If a line in the entries contains the word "Given", list it.

Segment Start: SOURCE INFORMATION

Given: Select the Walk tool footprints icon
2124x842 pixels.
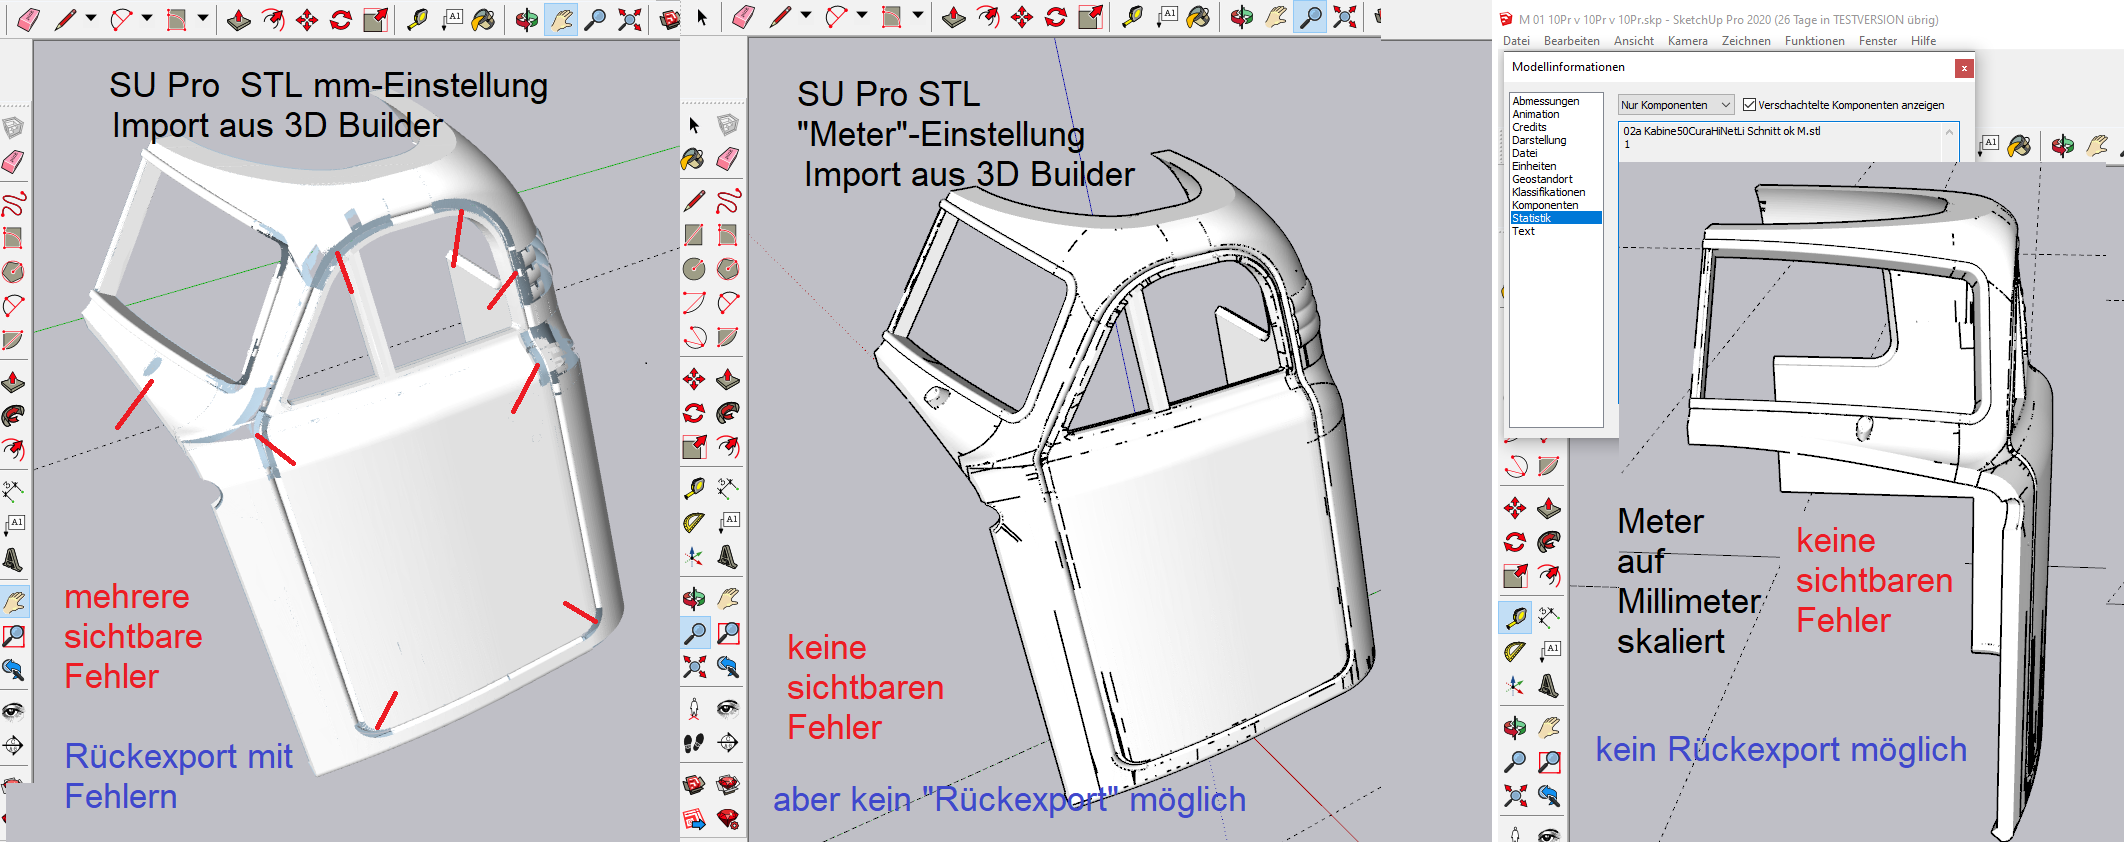Looking at the screenshot, I should [x=693, y=743].
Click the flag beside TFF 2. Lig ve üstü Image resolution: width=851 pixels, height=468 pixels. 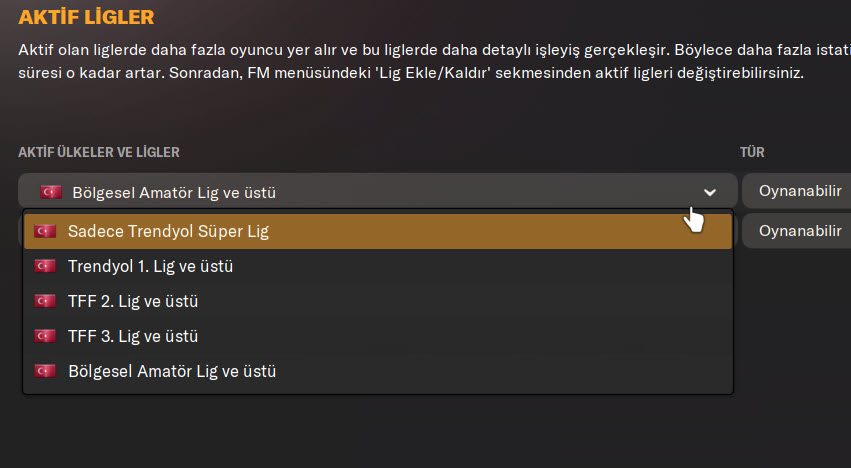click(x=45, y=301)
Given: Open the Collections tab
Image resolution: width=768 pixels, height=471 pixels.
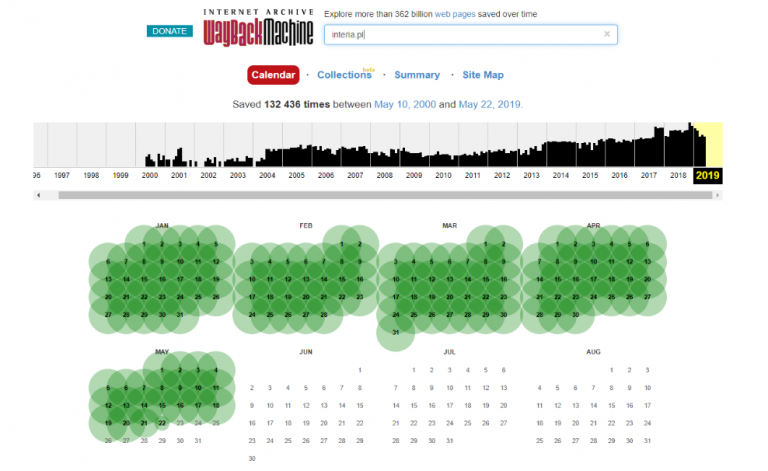Looking at the screenshot, I should point(344,75).
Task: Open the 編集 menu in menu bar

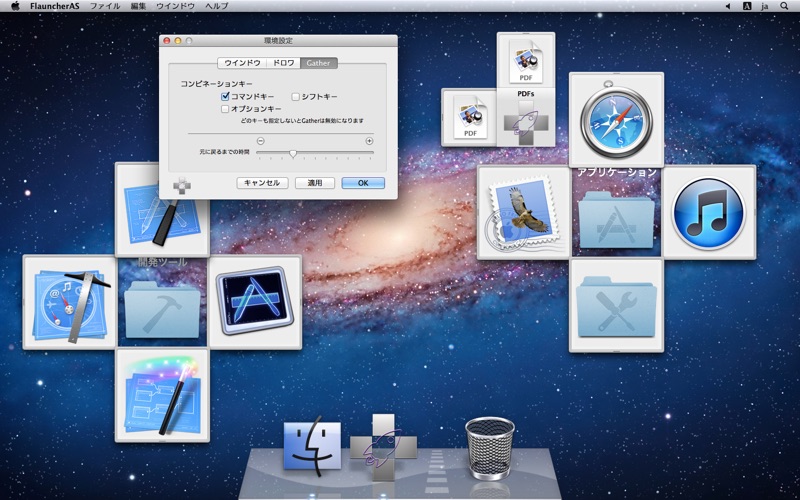Action: (138, 6)
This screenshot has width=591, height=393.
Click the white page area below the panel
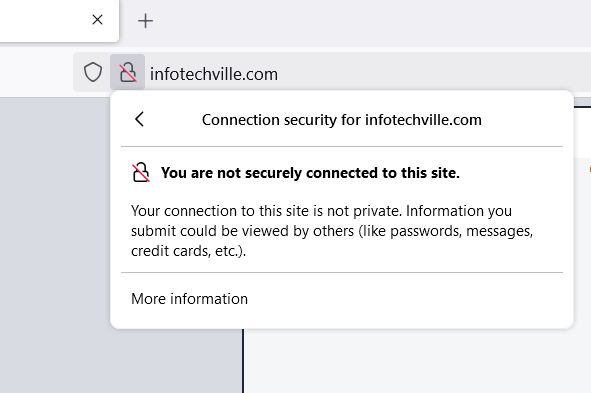tap(415, 362)
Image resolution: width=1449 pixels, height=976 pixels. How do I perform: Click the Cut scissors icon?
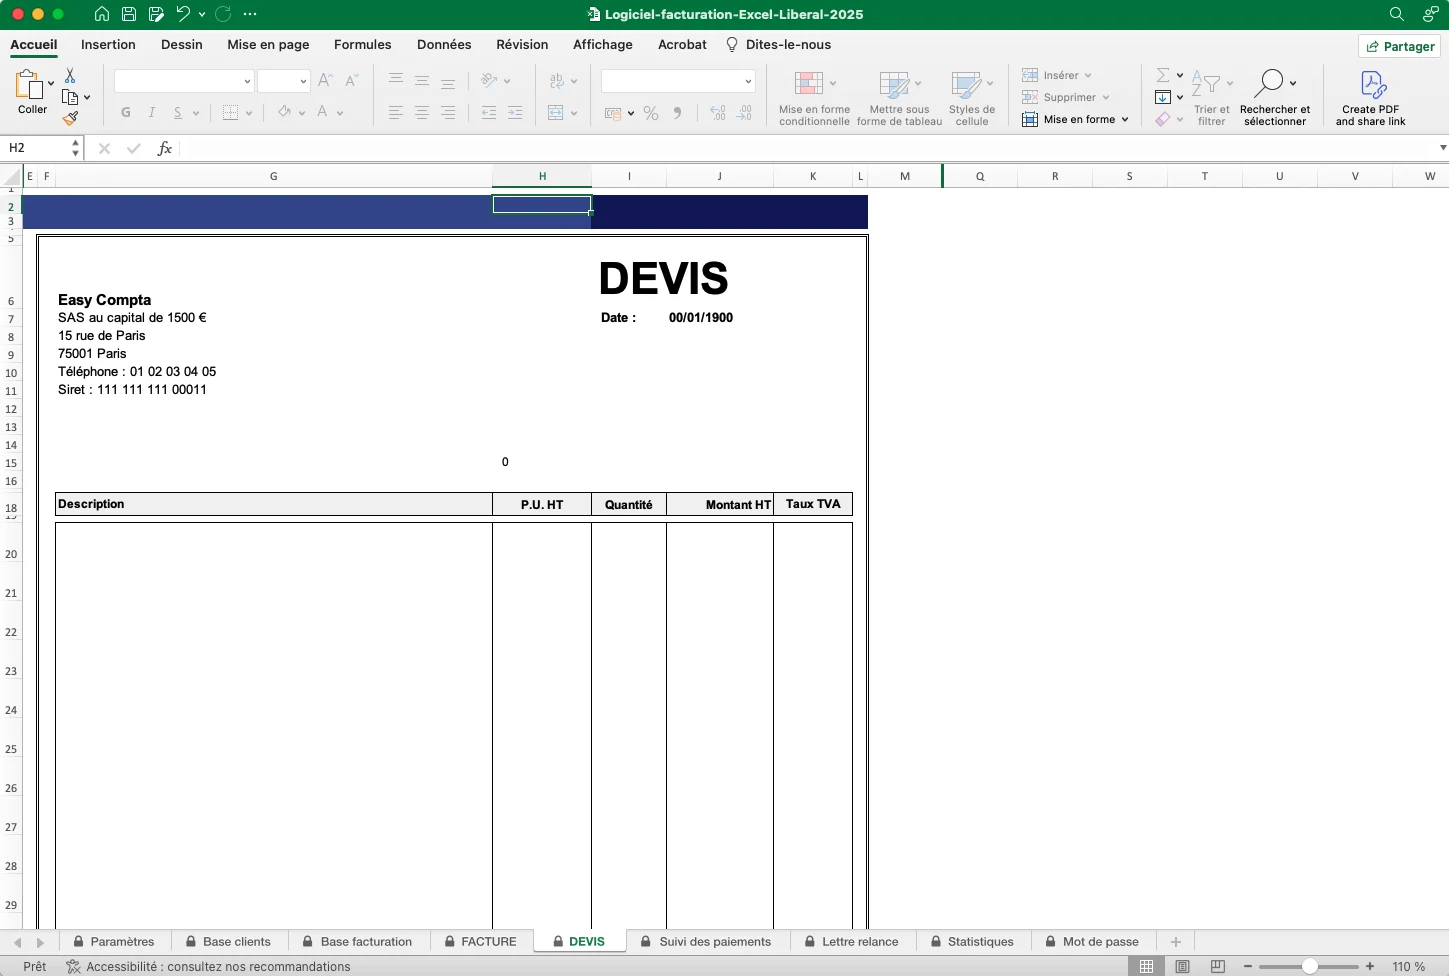point(70,76)
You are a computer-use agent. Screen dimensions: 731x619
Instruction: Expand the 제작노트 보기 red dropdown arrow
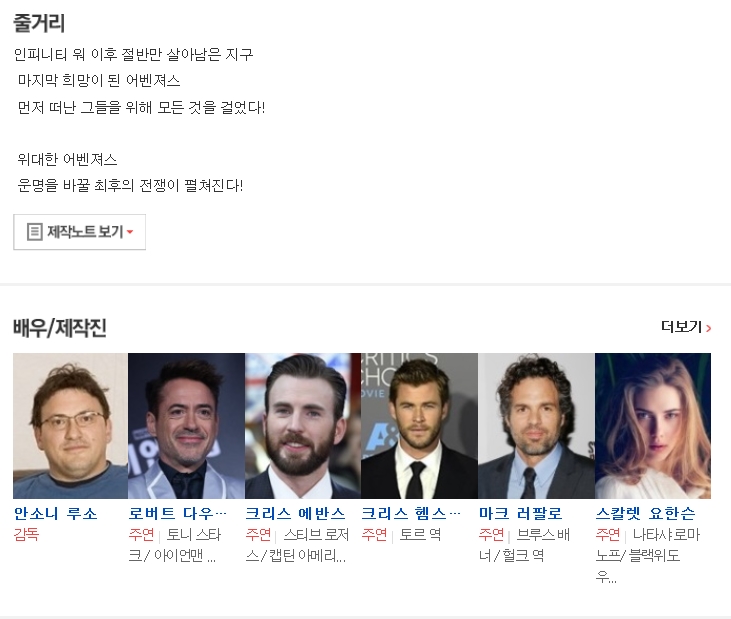tap(130, 232)
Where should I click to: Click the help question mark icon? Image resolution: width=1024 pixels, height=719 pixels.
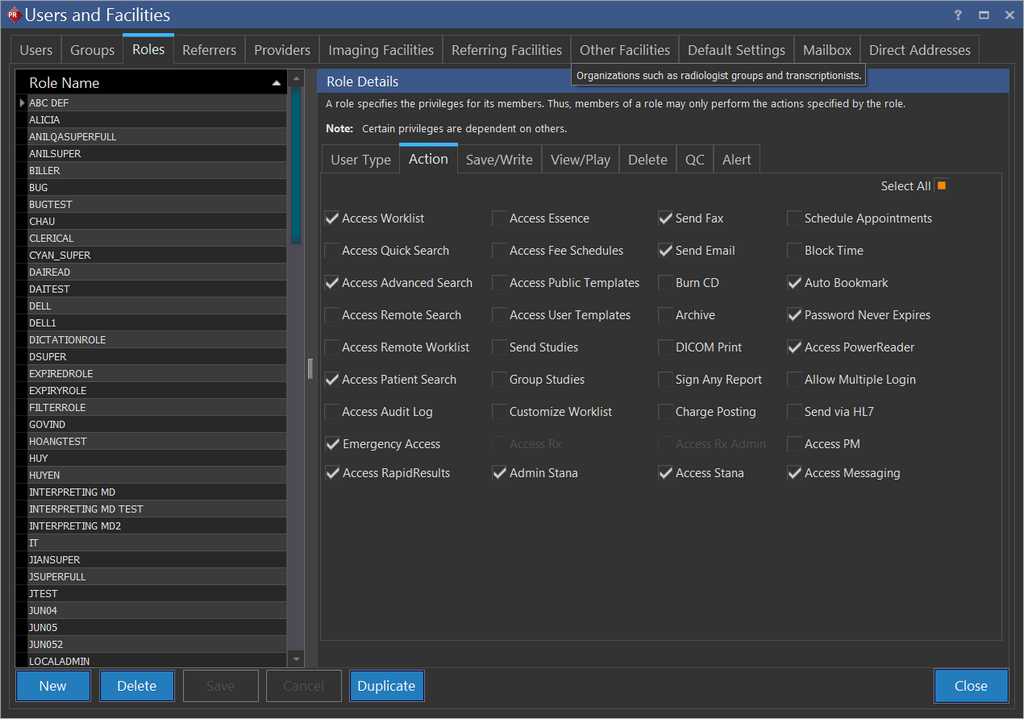(959, 15)
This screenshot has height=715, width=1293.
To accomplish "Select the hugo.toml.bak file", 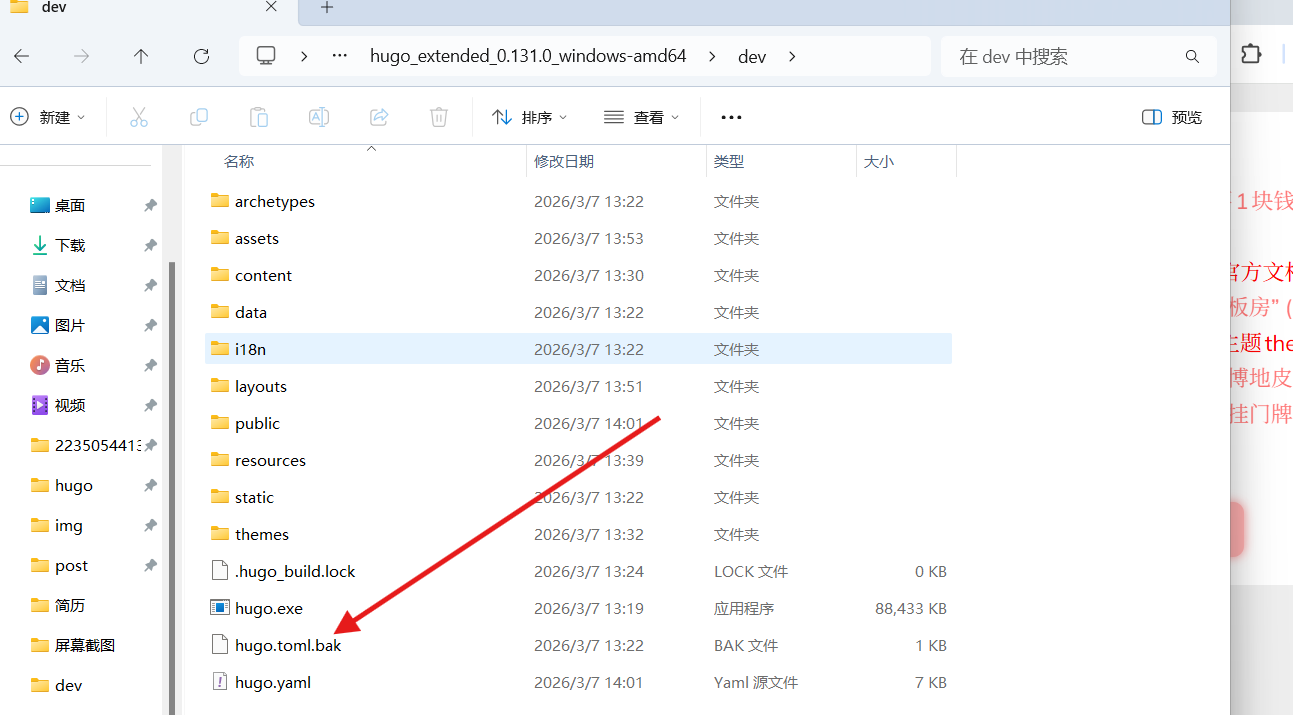I will [288, 645].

Segment End: SOURCE INFORMATION

§ TASK OUTPUT:
Given: Select the Walk tool footprints icon
Given: Open the Collections tab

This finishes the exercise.